5) The Searchers “Hearts In Their Eyes”

Another box set, this time more reasonably priced and with a nice mixture of A sides, B sides, album tracks, BBC sessions and unreleased songs. For me The Searchers were always at their charismatic best live and the BBC sessions are the nearest we have to that (along with their excellent Swedish live concerts released on CD ten years or so back) and the chance to hear some of the band’s rare solo singles (by Tony Jackson and Chris Curtis) plugs many a missing link in the band’s evolution. Admittedly 18 tracks from the band’s two albums from the late 70s when they were re-inventing themselves as a ‘new wave’ group are about 17 too many, but even these are quite rare these days and likely to have gone unheard by many Searchers fans. The real trouble with this set is that it’s taken so long to get right – we’ve had 25th, 30th, 35th and 40th anniversary sets before this one, each with only slightly running orders– and why is 2012 the Searchers’ 50th anniversary anyway? (Should this set have come out last year – or did they mean to release it in 2013, the 50th anniversary of Jackson joining the band?) Still, if you’re a newcomer, you can’t do better with a single purchase than this box set (I wonder if I can still trade in my others?...)

(Highlights to download - 'Since You Broke My Heart' 'No One Else Could Love Me' 'Goodbye My Love' 'Til I Met You' 'He's Got No Love' 'Umbrella Man' 'Vehevala')

5) The Kinks “At The BBC” (Deluxe Edition)

To be honest the 2CD set of Kinks BBC sessions (released in 2000) is heavy going for the most part and a good half hour to long – but well done to the Kinks/BBC lawyers for working out the copyright problems behind who owns what on this set and the band’s agreement to letting the fans hear them, warts and all, across 5 CDs and one DVD, is a brave move. The trouble with a set like this is that, being near complete, you get blooming sick of hearing almost identical versions of ‘You Really Got Me’ ‘Lola’ et al and for every good night where the Kinks are clearly on cracking form there’s another where they sound lost or bored. The DVD is also a bit of a let down, featuring mainly old TOTP sessions and music videos already available on several dozen Kinks official and unofficial sets along with a spiffing Old Grey Whistle Test from the 1970s that’s sadly incomplete (typically Kinks, the best songs from their ‘Sleepwalker’ era set aren’t here). There are enough nuggets spread across this set to keep fans going, however, including a band version of ‘This Strange Effect’ (a Ray Davies song given away), ‘Good Luck Charm’ (a Dave Davies cover unavailable on album), a gorgeous piano version of ‘Waterloo Sunset’ where that song never shimmered brighter, highlights from a rare ‘Preservation concert’ in 1974 that’s particularly charismatic, the Komplete and Inkredably Kracking ‘Kinks Kristmas Koncert’ from 1977 (its first official release despite being repeated endlessly on BBC6) and my favourite of all the band’s recordings ever, a punky no-holds barred on-the-edge version of Dave Davies’ ‘Love Me Till The Sun Shines’, played at twice the speed and ten times the intensity of the album version. All essential for Kinks fans, though the question remains – why wasn’t more of this stuff released 12 years ago to brighten up the rather dull 2 CD set and why was so much of that earlier set so bad compared to some of the gems on offer here?

● **Data provided**

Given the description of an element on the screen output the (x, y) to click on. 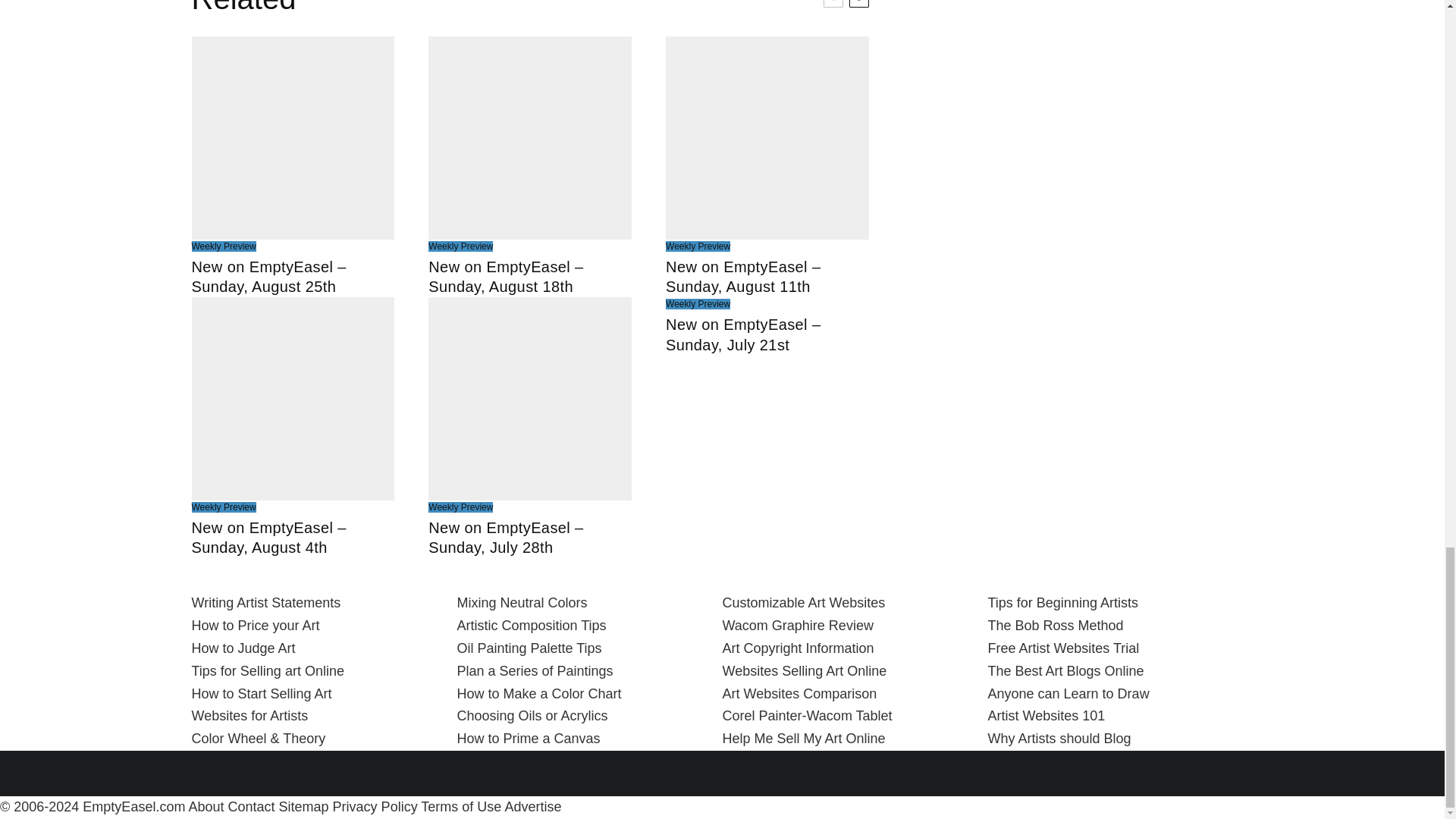
A review of the Wacom Graphire Pen and Tablet (797, 625)
How to create a simple color chart (539, 693)
How to judge art: Five qualities you can critique (242, 648)
Nine steps to creating better compositions (531, 625)
How to write a good artists statement and resume (265, 602)
Article on how to mix neutral colors like brown and black (521, 602)
Artist websites that actually help you sell art online (248, 715)
A guide to choosing between oil paint and acrylic paint (532, 715)
These artist websites allow tons of customization (803, 602)
Given the description of an element on the screen output the (x, y) to click on. 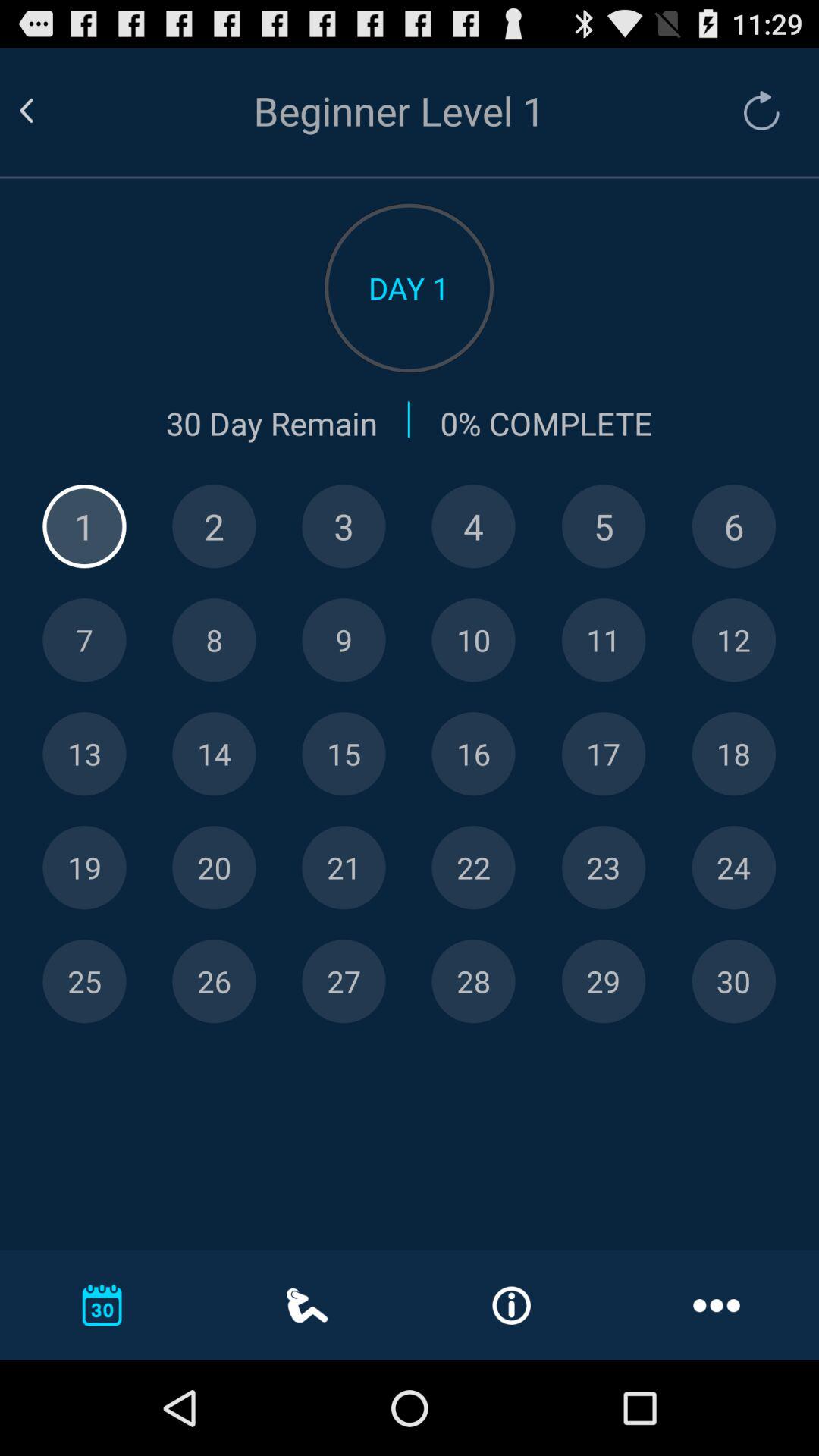
day select button (603, 867)
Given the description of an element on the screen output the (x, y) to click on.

● **To do**
Answer these questions using the music reviews above the records:
1. Whose solo singles does the Searchers box set include?
2. How many CDs and DVDs make up the Kinks "At The BBC" deluxe set?
3. What year is the "Kinks Kristmas Koncert" from?

● **Answer to this exercise**
1. Tony Jackson and Chris Curtis
2. Five CDs and one DVD
3. 1977